En esa está ahora Alberto: es un gran simulador, al que se le empezaron a caer las cartas de la manga, se le escapan los conejos y le saltan los resortes con pañuelos en todas direcciones.
El tipo se vuelve entonces una carga, un papelón andante con el que no saben muy bien qué hacer los dueños del circo. Y van a tener que tomar una decisión: o lo sostienen como sea en el escenario, entornándolo para minimizar su inclinación a hacer el ridículo, y en esa está Cristina desde hace tiempo, porque sabe que al menos hasta dentro de dos años no puede prescindir de él (no por nada Oscar Parrilli se descargó contra los que “rodean al presidente”: son ellos los que van a caer primero en desgracia); o buscan un nuevo espectáculo en el que invertir, con menos riesgo y algo más de futuro. Y es posible que veamos pronto cómo más y más sectores del resto del peronismo se van preparando para esta otra salida, toman distancia silbando bajito, a la espera de que se abra el libro de pases.
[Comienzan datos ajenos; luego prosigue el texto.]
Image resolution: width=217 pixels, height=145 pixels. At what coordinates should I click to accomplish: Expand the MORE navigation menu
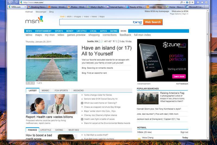pos(123,31)
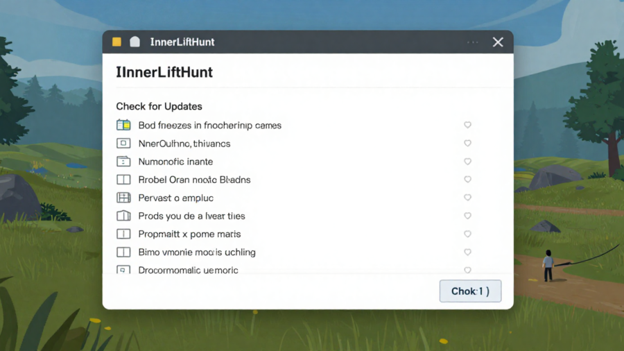Image resolution: width=624 pixels, height=351 pixels.
Task: Toggle heart for 'Bod fneezes in fnocherinip cames'
Action: pos(467,126)
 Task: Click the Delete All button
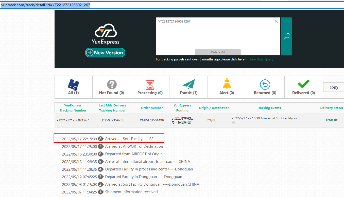tap(218, 52)

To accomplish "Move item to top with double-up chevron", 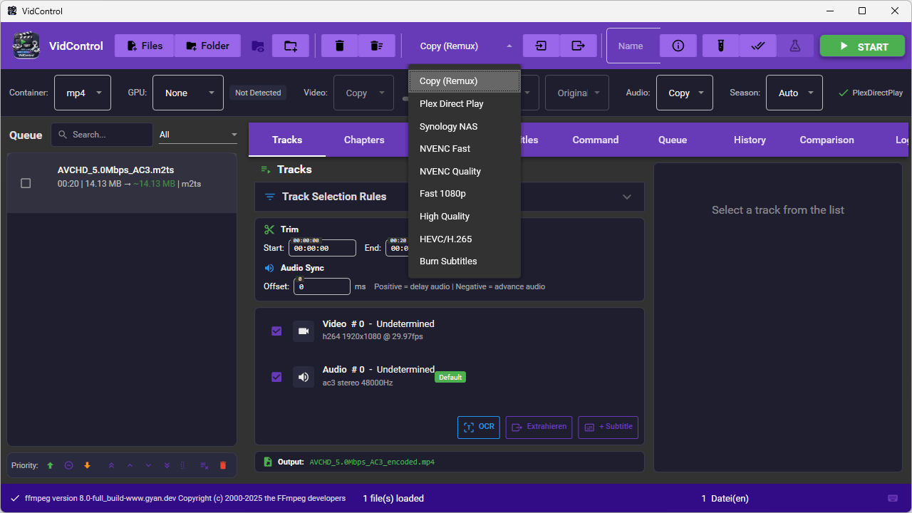I will pyautogui.click(x=111, y=465).
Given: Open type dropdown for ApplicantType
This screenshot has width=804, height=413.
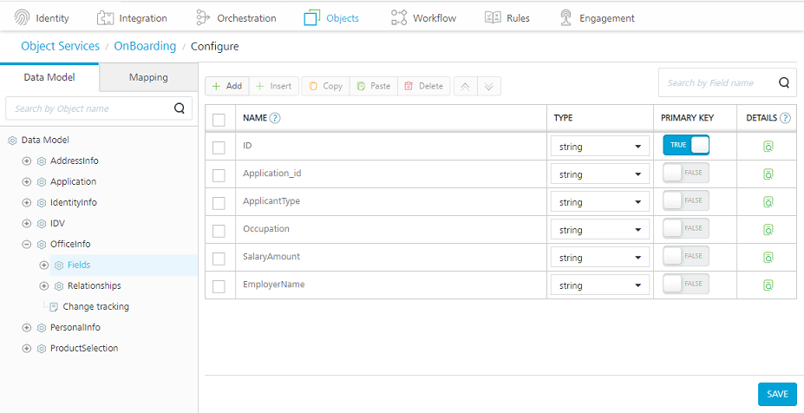Looking at the screenshot, I should (599, 202).
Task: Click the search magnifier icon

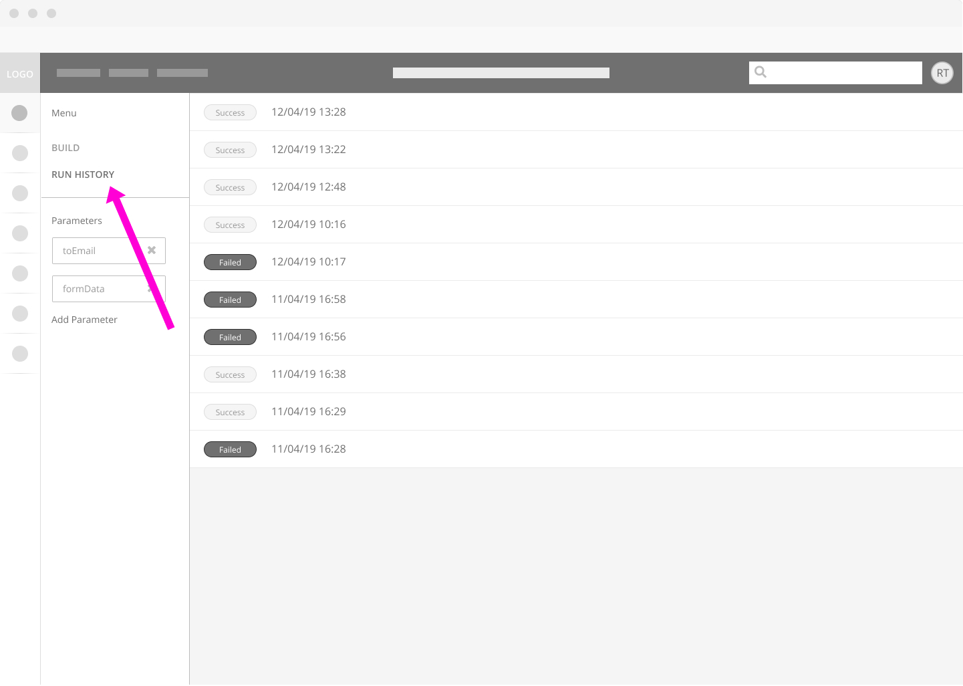Action: [761, 72]
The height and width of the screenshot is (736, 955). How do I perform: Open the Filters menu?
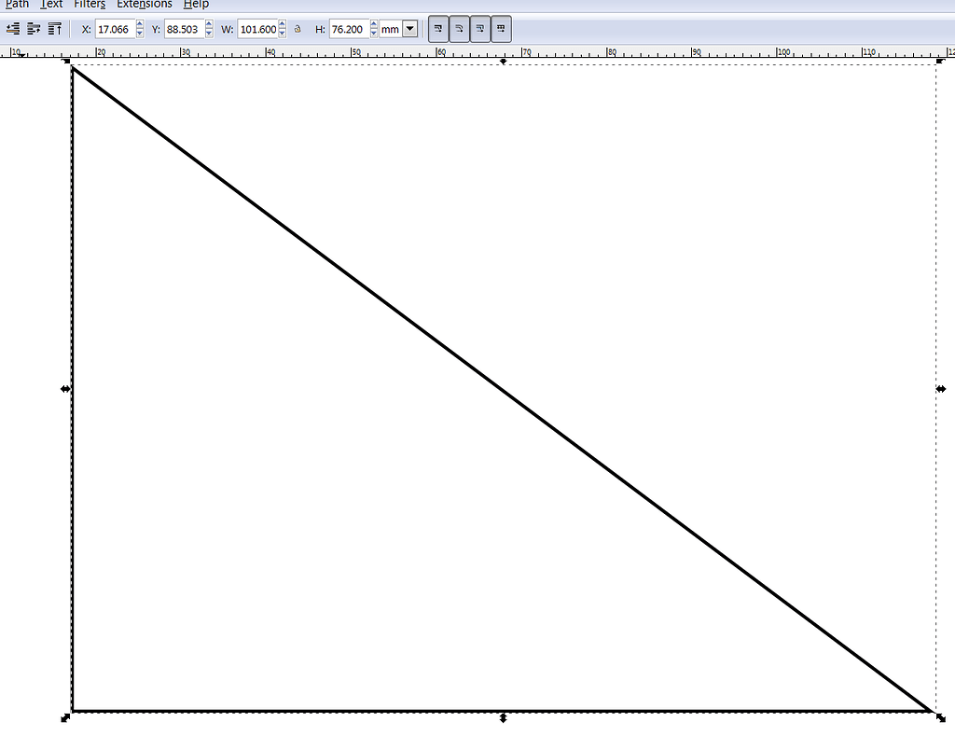pos(89,5)
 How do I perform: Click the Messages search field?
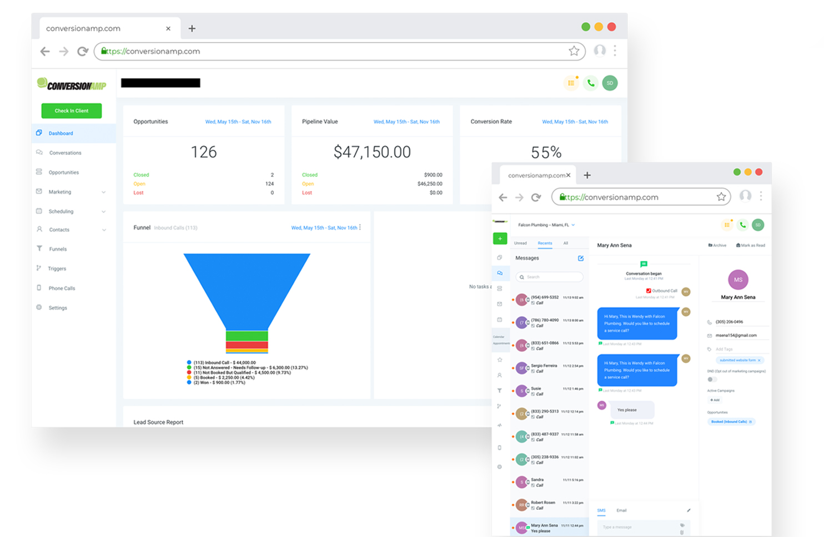(x=549, y=277)
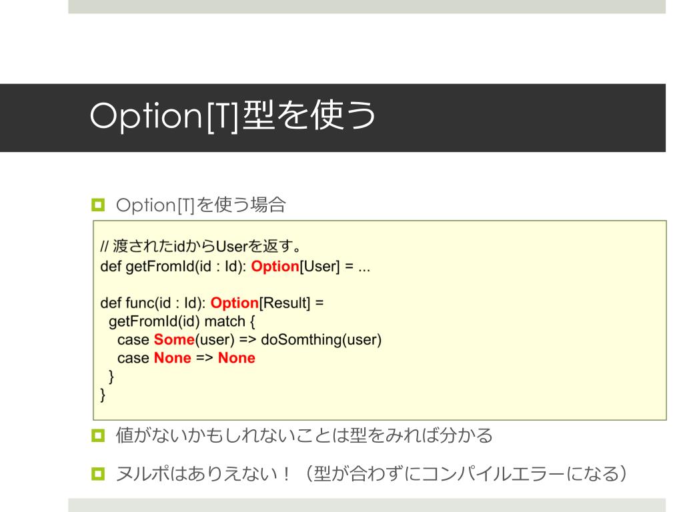Select the heading text "Option[T]を使う場合"
This screenshot has width=683, height=512.
point(201,205)

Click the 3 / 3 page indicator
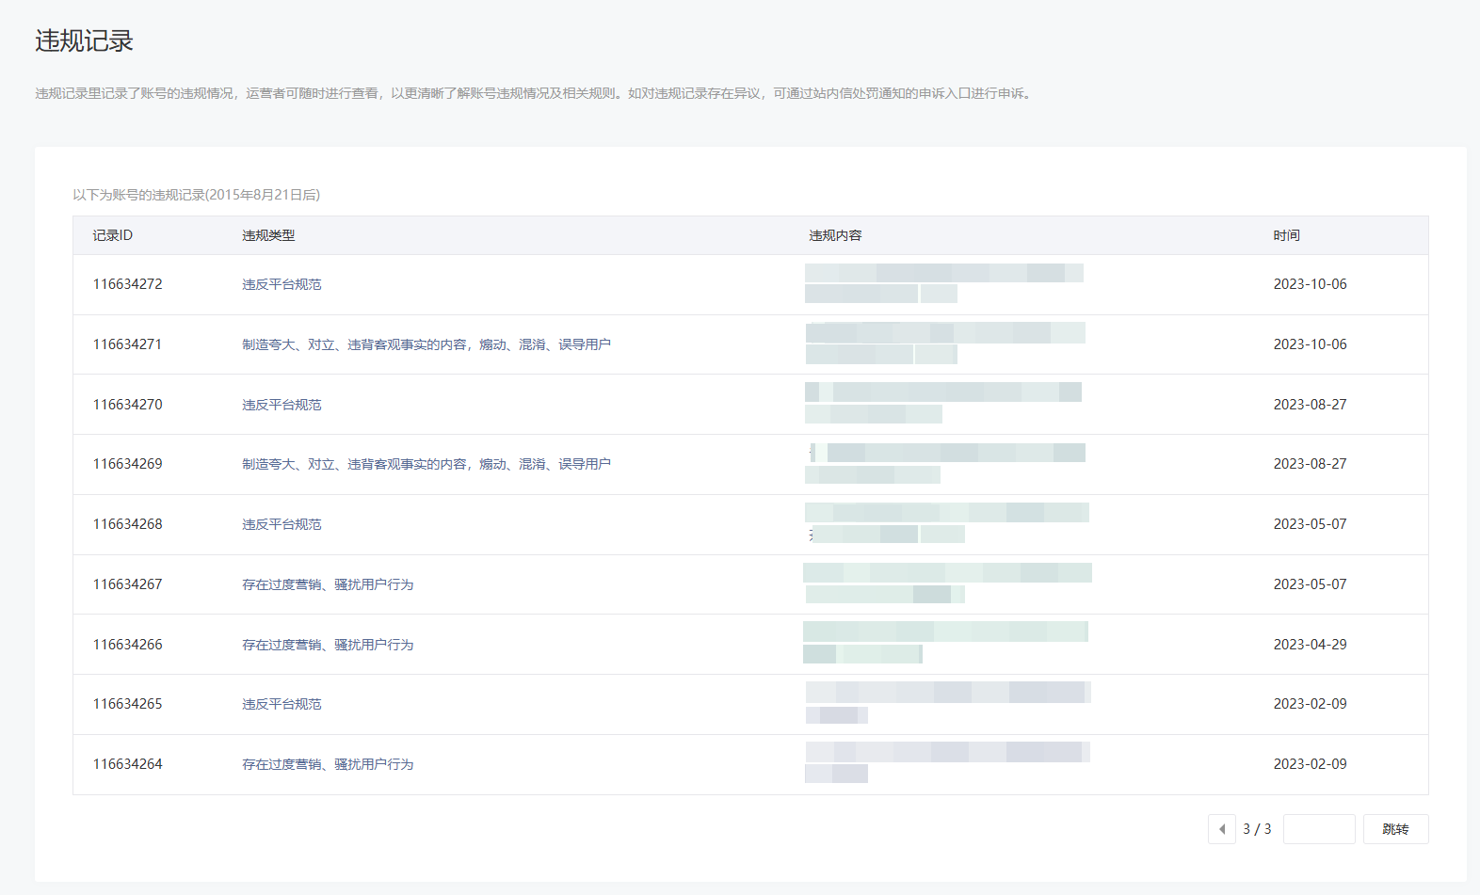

Los opositores hacen bien en proponer un juicio político contra el ilusionista en desgracia. Porque el tipo violó la ley en forma manifiesta y reiterada. Pero sería bueno que aclaren que su prioridad al plantearlo no es llevarlo a la práctica, sino invitarlo a intentar otra salida. Que no son funcionales ni al asedio hasta la asfixia que propone Cristina, ni tampoco a la pasividad resignada del resto del peronismo: pueden y deben ofrecer una mano tendida que estimule alguna actitud de auténtica autocrítica y corrección, que permita minimizar los graves daños que un presidente y una gestión tan patéticos como los que soportamos de otro modo van a seguir haciéndole al país. Pese a saber que las posibilidades de que Alberto se los reconozca y se abrace a esa posibilidad última de cooperación son escasísimas.